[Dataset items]
+---+

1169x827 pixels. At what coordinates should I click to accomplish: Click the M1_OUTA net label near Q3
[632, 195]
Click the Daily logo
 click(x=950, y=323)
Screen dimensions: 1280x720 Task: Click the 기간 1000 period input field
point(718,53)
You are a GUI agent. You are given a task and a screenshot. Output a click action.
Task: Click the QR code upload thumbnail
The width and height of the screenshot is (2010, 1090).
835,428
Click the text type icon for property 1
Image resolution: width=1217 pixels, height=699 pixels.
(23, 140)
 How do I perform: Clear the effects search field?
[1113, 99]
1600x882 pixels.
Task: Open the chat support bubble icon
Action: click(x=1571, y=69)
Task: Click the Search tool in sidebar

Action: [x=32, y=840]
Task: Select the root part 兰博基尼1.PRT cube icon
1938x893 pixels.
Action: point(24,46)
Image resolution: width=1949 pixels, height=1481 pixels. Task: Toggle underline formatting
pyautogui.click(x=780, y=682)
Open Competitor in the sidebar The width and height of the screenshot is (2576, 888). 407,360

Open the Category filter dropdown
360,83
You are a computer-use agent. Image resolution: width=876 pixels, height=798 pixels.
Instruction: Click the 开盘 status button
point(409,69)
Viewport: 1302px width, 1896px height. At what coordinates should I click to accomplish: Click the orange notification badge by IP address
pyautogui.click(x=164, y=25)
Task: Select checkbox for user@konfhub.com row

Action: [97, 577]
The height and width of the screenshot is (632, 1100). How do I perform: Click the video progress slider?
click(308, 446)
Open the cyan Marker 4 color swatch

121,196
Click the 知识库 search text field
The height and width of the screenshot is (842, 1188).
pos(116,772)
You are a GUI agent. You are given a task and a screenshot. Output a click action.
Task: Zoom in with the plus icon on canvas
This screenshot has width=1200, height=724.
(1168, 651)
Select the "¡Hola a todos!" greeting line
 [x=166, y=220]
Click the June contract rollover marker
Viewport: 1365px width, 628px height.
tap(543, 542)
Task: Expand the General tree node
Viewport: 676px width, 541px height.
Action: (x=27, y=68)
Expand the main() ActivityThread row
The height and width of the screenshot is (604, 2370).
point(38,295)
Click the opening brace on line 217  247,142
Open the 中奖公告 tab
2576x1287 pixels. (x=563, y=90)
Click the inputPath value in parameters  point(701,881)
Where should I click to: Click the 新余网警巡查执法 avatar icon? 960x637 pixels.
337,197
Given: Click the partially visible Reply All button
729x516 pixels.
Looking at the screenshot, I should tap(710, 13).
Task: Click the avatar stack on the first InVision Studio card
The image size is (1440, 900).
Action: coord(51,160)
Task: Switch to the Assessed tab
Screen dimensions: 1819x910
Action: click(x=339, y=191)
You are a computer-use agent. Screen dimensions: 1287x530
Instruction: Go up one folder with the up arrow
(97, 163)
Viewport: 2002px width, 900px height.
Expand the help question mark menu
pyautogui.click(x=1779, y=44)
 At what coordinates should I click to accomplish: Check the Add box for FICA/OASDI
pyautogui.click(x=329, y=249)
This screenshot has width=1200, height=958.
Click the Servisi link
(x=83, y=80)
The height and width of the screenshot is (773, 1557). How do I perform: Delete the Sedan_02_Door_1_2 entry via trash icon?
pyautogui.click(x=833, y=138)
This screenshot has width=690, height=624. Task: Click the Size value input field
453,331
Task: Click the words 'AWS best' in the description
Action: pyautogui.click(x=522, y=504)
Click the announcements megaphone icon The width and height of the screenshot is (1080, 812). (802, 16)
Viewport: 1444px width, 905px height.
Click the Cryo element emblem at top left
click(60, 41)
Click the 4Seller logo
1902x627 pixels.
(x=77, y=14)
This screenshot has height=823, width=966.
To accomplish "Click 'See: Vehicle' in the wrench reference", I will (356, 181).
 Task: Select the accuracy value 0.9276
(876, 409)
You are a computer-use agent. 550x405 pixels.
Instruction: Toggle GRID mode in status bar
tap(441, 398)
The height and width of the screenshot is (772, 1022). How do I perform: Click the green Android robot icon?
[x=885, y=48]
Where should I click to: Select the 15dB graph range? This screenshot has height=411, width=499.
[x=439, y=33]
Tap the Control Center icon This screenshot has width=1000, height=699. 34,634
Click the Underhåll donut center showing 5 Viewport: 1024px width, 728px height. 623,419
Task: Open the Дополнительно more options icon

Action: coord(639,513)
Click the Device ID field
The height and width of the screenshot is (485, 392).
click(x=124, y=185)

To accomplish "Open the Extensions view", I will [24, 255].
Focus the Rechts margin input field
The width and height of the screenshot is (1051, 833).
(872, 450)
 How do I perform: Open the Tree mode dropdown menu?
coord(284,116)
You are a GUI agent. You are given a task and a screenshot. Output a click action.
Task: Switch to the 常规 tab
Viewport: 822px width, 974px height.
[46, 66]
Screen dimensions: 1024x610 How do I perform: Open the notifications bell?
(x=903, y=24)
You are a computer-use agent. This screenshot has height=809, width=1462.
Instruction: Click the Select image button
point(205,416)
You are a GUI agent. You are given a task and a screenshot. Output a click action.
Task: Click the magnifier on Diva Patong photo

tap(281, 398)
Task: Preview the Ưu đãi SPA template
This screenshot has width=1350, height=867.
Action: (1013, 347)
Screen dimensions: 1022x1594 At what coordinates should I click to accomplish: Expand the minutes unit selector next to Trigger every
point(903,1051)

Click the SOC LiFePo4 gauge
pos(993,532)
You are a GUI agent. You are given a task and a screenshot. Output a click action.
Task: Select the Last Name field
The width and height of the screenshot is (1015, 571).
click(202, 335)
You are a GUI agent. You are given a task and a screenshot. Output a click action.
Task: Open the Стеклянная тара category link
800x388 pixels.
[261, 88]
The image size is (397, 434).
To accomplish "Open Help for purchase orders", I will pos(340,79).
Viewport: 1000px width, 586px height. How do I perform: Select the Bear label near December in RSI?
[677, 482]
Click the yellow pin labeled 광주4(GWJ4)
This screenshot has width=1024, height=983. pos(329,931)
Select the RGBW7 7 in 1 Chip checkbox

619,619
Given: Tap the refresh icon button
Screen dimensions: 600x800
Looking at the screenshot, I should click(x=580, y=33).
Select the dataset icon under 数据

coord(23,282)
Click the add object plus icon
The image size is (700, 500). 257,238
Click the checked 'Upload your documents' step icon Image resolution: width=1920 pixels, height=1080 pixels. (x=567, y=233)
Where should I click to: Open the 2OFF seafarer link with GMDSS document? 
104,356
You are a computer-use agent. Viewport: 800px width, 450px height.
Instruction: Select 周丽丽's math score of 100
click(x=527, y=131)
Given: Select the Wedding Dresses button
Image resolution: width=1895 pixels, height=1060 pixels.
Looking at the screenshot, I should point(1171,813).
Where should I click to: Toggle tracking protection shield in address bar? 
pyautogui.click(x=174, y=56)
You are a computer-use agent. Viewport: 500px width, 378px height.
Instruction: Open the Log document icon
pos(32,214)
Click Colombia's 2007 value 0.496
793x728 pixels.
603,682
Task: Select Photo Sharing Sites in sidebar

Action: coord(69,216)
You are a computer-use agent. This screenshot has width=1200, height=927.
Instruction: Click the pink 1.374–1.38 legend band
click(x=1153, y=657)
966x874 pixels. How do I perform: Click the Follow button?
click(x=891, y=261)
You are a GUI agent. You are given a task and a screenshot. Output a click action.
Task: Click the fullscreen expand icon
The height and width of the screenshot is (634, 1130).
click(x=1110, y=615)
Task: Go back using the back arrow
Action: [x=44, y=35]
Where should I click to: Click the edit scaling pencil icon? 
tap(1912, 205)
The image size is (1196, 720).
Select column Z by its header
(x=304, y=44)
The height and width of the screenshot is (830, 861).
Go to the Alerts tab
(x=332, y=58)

+---+

DIRECTIONS: Lay out every line of the rows above as a JSON list of strings, one string per line, omitting blank lines.

ANSWER TO THE TASK:
[
  "1169x827 pixels. At what coordinates should I click to accomplish: Click the M1_OUTA net label near Q3",
  "[632, 195]",
  "Click the Daily logo",
  " click(x=950, y=323)",
  "Screen dimensions: 1280x720 Task: Click the 기간 1000 period input field",
  "point(718,53)",
  "You are a GUI agent. You are given a task and a screenshot. Output a click action.",
  "Task: Click the QR code upload thumbnail",
  "The width and height of the screenshot is (2010, 1090).",
  "835,428",
  "Click the text type icon for property 1",
  "Image resolution: width=1217 pixels, height=699 pixels.",
  "(23, 140)",
  " How do I perform: Clear the effects search field?",
  "[1113, 99]",
  "1600x882 pixels.",
  "Task: Open the chat support bubble icon",
  "Action: click(x=1571, y=69)",
  "Task: Click the Search tool in sidebar",
  "Action: [x=32, y=840]",
  "Task: Select the root part 兰博基尼1.PRT cube icon",
  "1938x893 pixels.",
  "Action: point(24,46)",
  "Image resolution: width=1949 pixels, height=1481 pixels. Task: Toggle underline formatting",
  "pyautogui.click(x=780, y=682)",
  "Open Competitor in the sidebar The width and height of the screenshot is (2576, 888). 407,360",
  "Open the Category filter dropdown",
  "360,83",
  "You are a computer-use agent. Image resolution: width=876 pixels, height=798 pixels.",
  "Instruction: Click the 开盘 status button",
  "point(409,69)",
  "Viewport: 1302px width, 1896px height. At what coordinates should I click to accomplish: Click the orange notification badge by IP address",
  "pyautogui.click(x=164, y=25)",
  "Task: Select checkbox for user@konfhub.com row",
  "Action: [97, 577]",
  "The height and width of the screenshot is (632, 1100). How do I perform: Click the video progress slider?",
  "click(308, 446)",
  "Open the cyan Marker 4 color swatch",
  "121,196",
  "Click the 知识库 search text field",
  "The height and width of the screenshot is (842, 1188).",
  "pos(116,772)",
  "You are a GUI agent. You are given a task and a screenshot. Output a click action.",
  "Task: Zoom in with the plus icon on canvas",
  "This screenshot has width=1200, height=724.",
  "(1168, 651)",
  "Select the \"¡Hola a todos!\" greeting line",
  " [x=166, y=220]",
  "Click the June contract rollover marker",
  "Viewport: 1365px width, 628px height.",
  "tap(543, 542)",
  "Task: Expand the General tree node",
  "Viewport: 676px width, 541px height.",
  "Action: (x=27, y=68)",
  "Expand the main() ActivityThread row",
  "The height and width of the screenshot is (604, 2370).",
  "point(38,295)",
  "Click the opening brace on line 217  247,142",
  "Open the 中奖公告 tab",
  "2576x1287 pixels. (x=563, y=90)",
  "Click the inputPath value in parameters  point(701,881)",
  "Where should I click to: Click the 新余网警巡查执法 avatar icon? 960x637 pixels.",
  "337,197",
  "Given: Click the partially visible Reply All button",
  "729x516 pixels.",
  "Looking at the screenshot, I should tap(710, 13).",
  "Task: Click the avatar stack on the first InVision Studio card",
  "The image size is (1440, 900).",
  "Action: coord(51,160)",
  "Task: Switch to the Assessed tab",
  "Screen dimensions: 1819x910",
  "Action: click(x=339, y=191)",
  "You are a computer-use agent. Screen dimensions: 1287x530",
  "Instruction: Go up one folder with the up arrow",
  "(97, 163)",
  "Viewport: 2002px width, 900px height.",
  "Expand the help question mark menu",
  "pyautogui.click(x=1779, y=44)",
  " At what coordinates should I click to accomplish: Check the Add box for FICA/OASDI",
  "pyautogui.click(x=329, y=249)",
  "This screenshot has width=1200, height=958.",
  "Click the Servisi link",
  "(x=83, y=80)",
  "The height and width of the screenshot is (773, 1557). How do I perform: Delete the Sedan_02_Door_1_2 entry via trash icon?",
  "pyautogui.click(x=833, y=138)",
  "This screenshot has width=690, height=624. Task: Click the Size value input field",
  "453,331",
  "Task: Click the words 'AWS best' in the description",
  "Action: pyautogui.click(x=522, y=504)",
  "Click the announcements megaphone icon The width and height of the screenshot is (1080, 812). (802, 16)",
  "Viewport: 1444px width, 905px height.",
  "Click the Cryo element emblem at top left",
  "click(60, 41)",
  "Click the 4Seller logo",
  "1902x627 pixels.",
  "(x=77, y=14)",
  "This screenshot has height=823, width=966.",
  "To accomplish \"Click 'See: Vehicle' in the wrench reference\", I will (356, 181).",
  " Task: Select the accuracy value 0.9276",
  "(876, 409)",
  "You are a computer-use agent. 550x405 pixels.",
  "Instruction: Toggle GRID mode in status bar",
  "tap(441, 398)",
  "The height and width of the screenshot is (772, 1022). How do I perform: Click the green Android robot icon?",
  "[x=885, y=48]",
  "Where should I click to: Select the 15dB graph range? This screenshot has height=411, width=499.",
  "[x=439, y=33]",
  "Tap the Control Center icon This screenshot has width=1000, height=699. 34,634",
  "Click the Underhåll donut center showing 5 Viewport: 1024px width, 728px height. 623,419",
  "Task: Open the Дополнительно more options icon",
  "Action: coord(639,513)",
  "Click the Device ID field",
  "The height and width of the screenshot is (485, 392).",
  "click(x=124, y=185)",
  "To accomplish \"Open the Extensions view\", I will [24, 255].",
  "Focus the Rechts margin input field",
  "The width and height of the screenshot is (1051, 833).",
  "(872, 450)",
  " How do I perform: Open the Tree mode dropdown menu?",
  "coord(284,116)",
  "You are a GUI agent. You are given a task and a screenshot. Output a click action.",
  "Task: Switch to the 常规 tab",
  "Viewport: 822px width, 974px height.",
  "[46, 66]",
  "Screen dimensions: 1024x610 How do I perform: Open the notifications bell?",
  "(x=903, y=24)",
  "You are a computer-use agent. This screenshot has height=809, width=1462.",
  "Instruction: Click the Select image button",
  "point(205,416)",
  "You are a GUI agent. You are given a task and a screenshot. Output a click action.",
  "Task: Click the magnifier on Diva Patong photo",
  "tap(281, 398)",
  "Task: Preview the Ưu đãi SPA template",
  "This screenshot has width=1350, height=867.",
  "Action: (1013, 347)",
  "Screen dimensions: 1022x1594 At what coordinates should I click to accomplish: Expand the minutes unit selector next to Trigger every",
  "point(903,1051)",
  "Click the SOC LiFePo4 gauge",
  "pos(993,532)",
  "You are a GUI agent. You are given a task and a screenshot. Output a click action.",
  "Task: Select the Last Name field",
  "The width and height of the screenshot is (1015, 571).",
  "click(202, 335)",
  "You are a GUI agent. You are given a task and a screenshot. Output a click action.",
  "Task: Open the Стеклянная тара category link",
  "800x388 pixels.",
  "[261, 88]",
  "The image size is (397, 434).",
  "To accomplish \"Open Help for purchase orders\", I will pos(340,79).",
  "Viewport: 1000px width, 586px height. How do I perform: Select the Bear label near December in RSI?",
  "[677, 482]",
  "Click the yellow pin labeled 광주4(GWJ4)",
  "This screenshot has width=1024, height=983. pos(329,931)",
  "Select the RGBW7 7 in 1 Chip checkbox",
  "619,619",
  "Given: Tap the refresh icon button",
  "Screen dimensions: 600x800",
  "Looking at the screenshot, I should click(x=580, y=33).",
  "Select the dataset icon under 数据",
  "coord(23,282)",
  "Click the add object plus icon",
  "The image size is (700, 500). 257,238",
  "Click the checked 'Upload your documents' step icon Image resolution: width=1920 pixels, height=1080 pixels. (x=567, y=233)",
  "Where should I click to: Open the 2OFF seafarer link with GMDSS document? ",
  "104,356",
  "You are a computer-use agent. Viewport: 800px width, 450px height.",
  "Instruction: Select 周丽丽's math score of 100",
  "click(x=527, y=131)",
  "Given: Select the Wedding Dresses button",
  "Image resolution: width=1895 pixels, height=1060 pixels.",
  "Looking at the screenshot, I should point(1171,813).",
  "Where should I click to: Toggle tracking protection shield in address bar? ",
  "pyautogui.click(x=174, y=56)",
  "You are a computer-use agent. Viewport: 500px width, 378px height.",
  "Instruction: Open the Log document icon",
  "pos(32,214)",
  "Click Colombia's 2007 value 0.496",
  "793x728 pixels.",
  "603,682",
  "Task: Select Photo Sharing Sites in sidebar",
  "Action: coord(69,216)",
  "You are a computer-use agent. This screenshot has width=1200, height=927.",
  "Instruction: Click the pink 1.374–1.38 legend band",
  "click(x=1153, y=657)",
  "966x874 pixels. How do I perform: Click the Follow button?",
  "click(x=891, y=261)",
  "You are a GUI agent. You are given a task and a screenshot. Output a click action.",
  "Task: Click the fullscreen expand icon",
  "The height and width of the screenshot is (634, 1130).",
  "click(x=1110, y=615)",
  "Task: Go back using the back arrow",
  "Action: [x=44, y=35]",
  "Where should I click to: Click the edit scaling pencil icon? ",
  "tap(1912, 205)",
  "The image size is (1196, 720).",
  "Select column Z by its header",
  "(x=304, y=44)",
  "The height and width of the screenshot is (830, 861).",
  "Go to the Alerts tab",
  "(x=332, y=58)"
]